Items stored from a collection
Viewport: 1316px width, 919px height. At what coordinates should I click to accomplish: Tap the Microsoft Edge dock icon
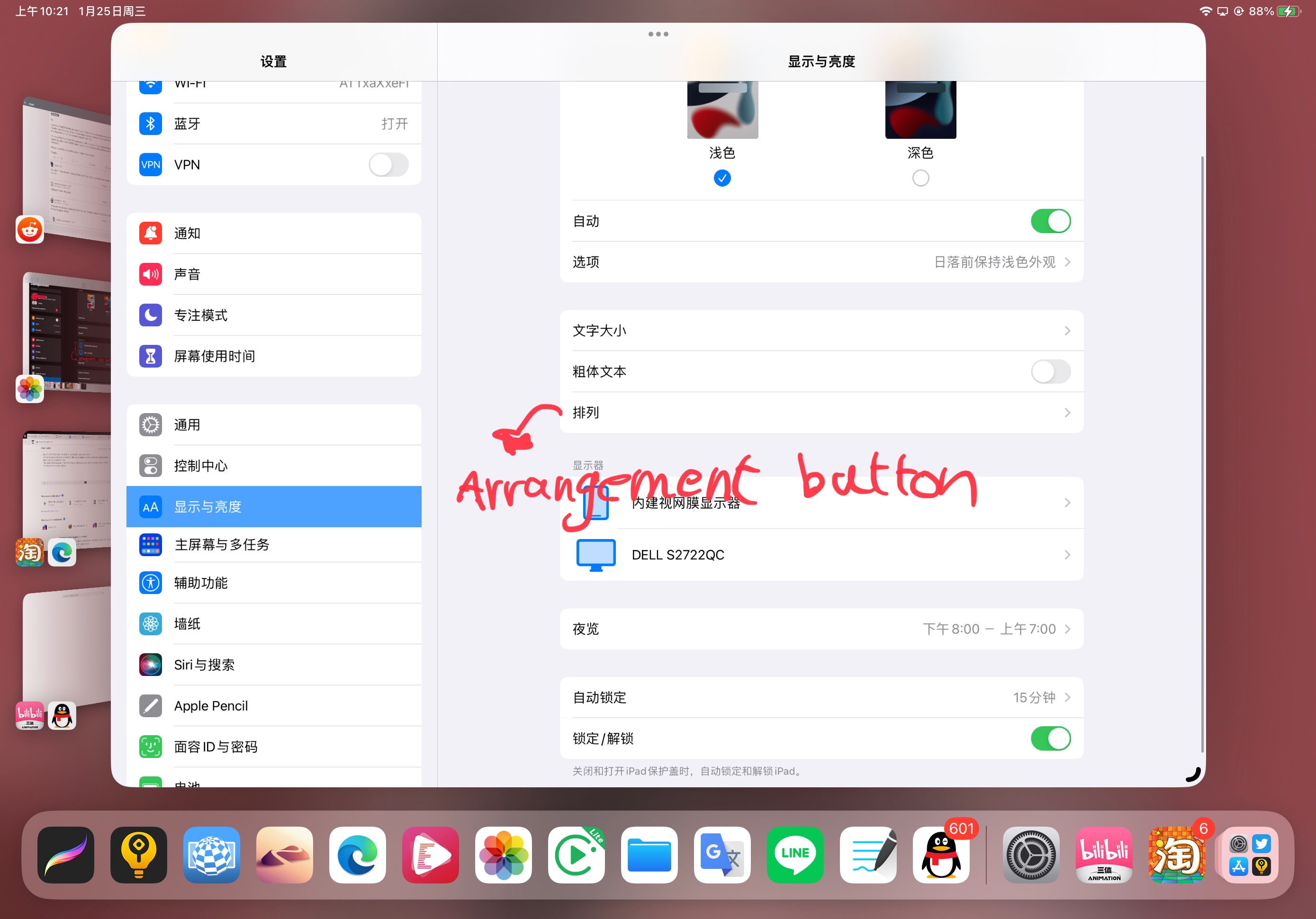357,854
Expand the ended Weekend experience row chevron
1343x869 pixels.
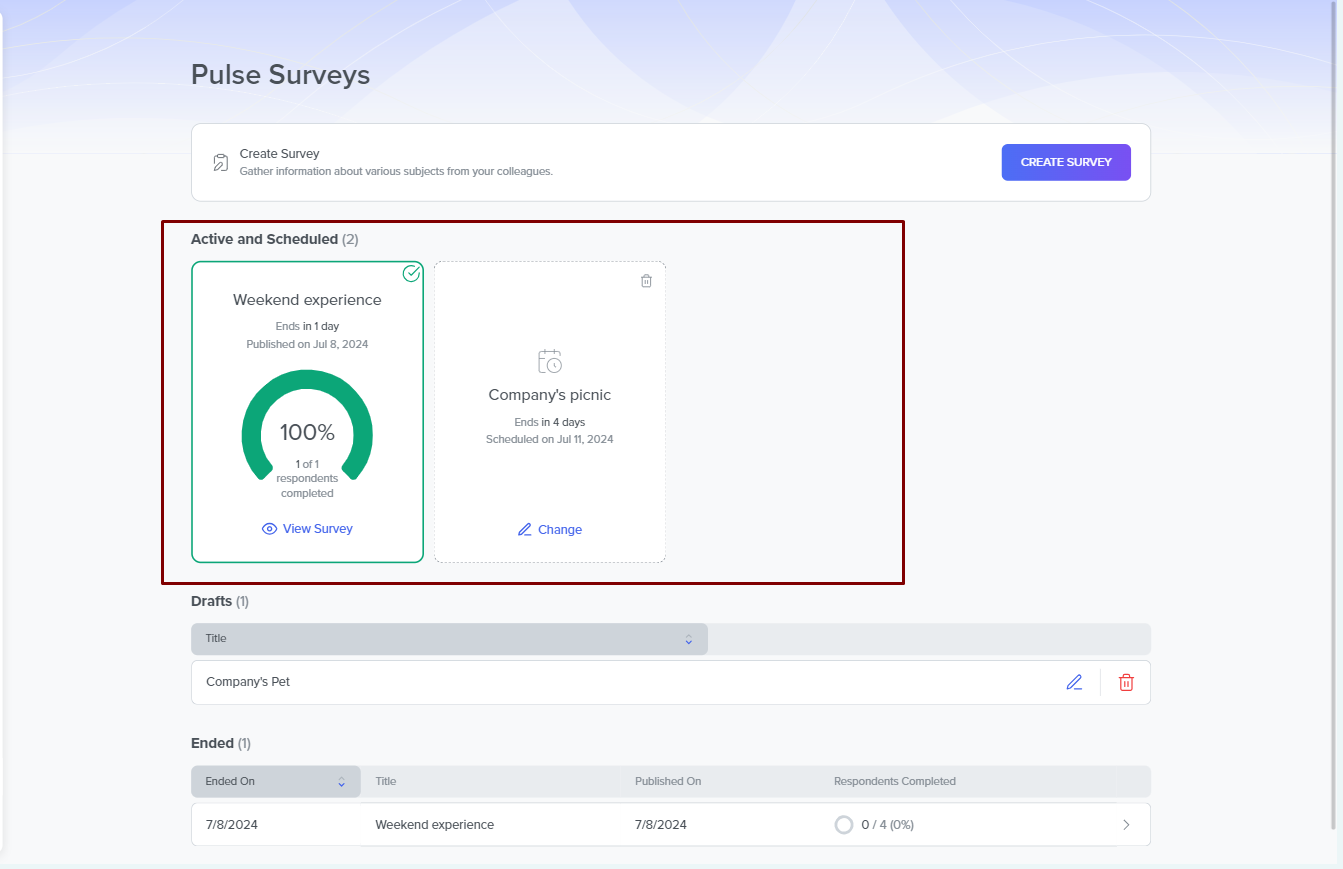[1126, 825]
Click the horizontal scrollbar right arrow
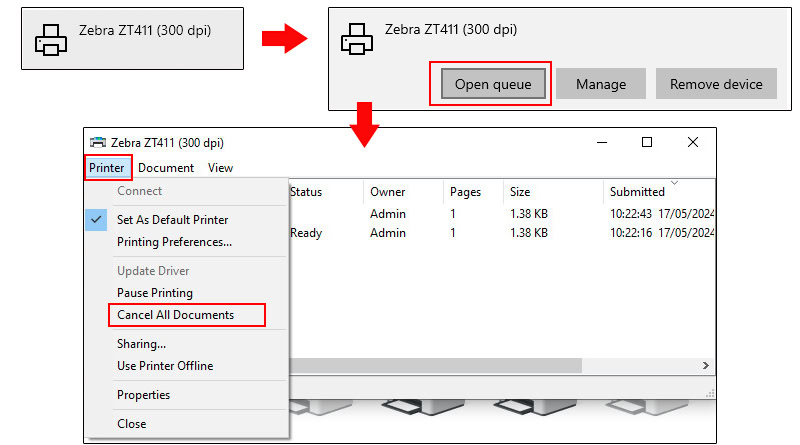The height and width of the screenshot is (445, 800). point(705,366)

- **Stated task**: Please write out the rows again, requests included, beginning at the very first line and stopping after the line that contains "[1126, 825]", and shift every coordinate in the answers by adding 93 to each number. Leave the pictures out of your answer.

- **Response to this task**:
Viewport: 1316px width, 919px height. At what coordinates should I click to accomplish: Tap the Microsoft Edge dock icon
450,947
Expand the ended Weekend experience row chevron
1343x869 pixels.
[1219, 918]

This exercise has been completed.